What to do: Once you find the line with "The width and", transcribe it and all the lines that follow to the end of the data, exactly as written; skip any pictures.

(Stored items)
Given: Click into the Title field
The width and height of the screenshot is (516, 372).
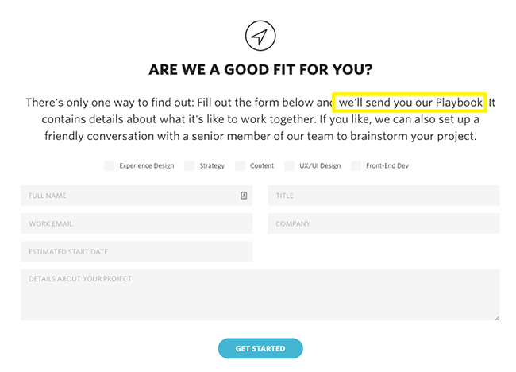Looking at the screenshot, I should click(383, 196).
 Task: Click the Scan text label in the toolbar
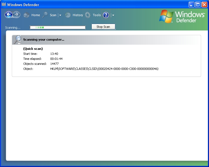pos(53,15)
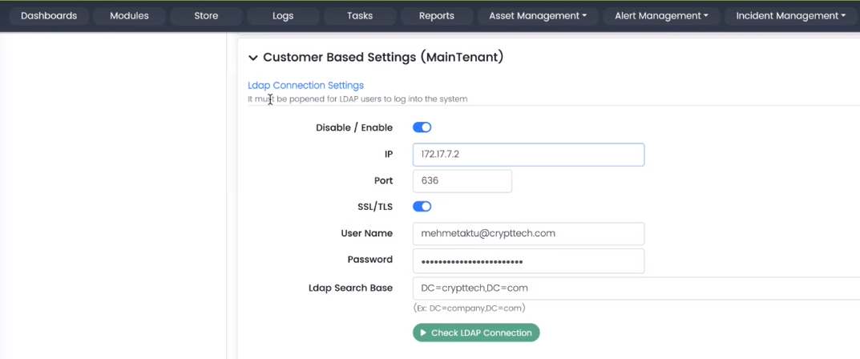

Response area:
The width and height of the screenshot is (516, 372).
Looking at the screenshot, I should click(383, 196).
 Task: Click the Scan text label in the toolbar
pos(53,15)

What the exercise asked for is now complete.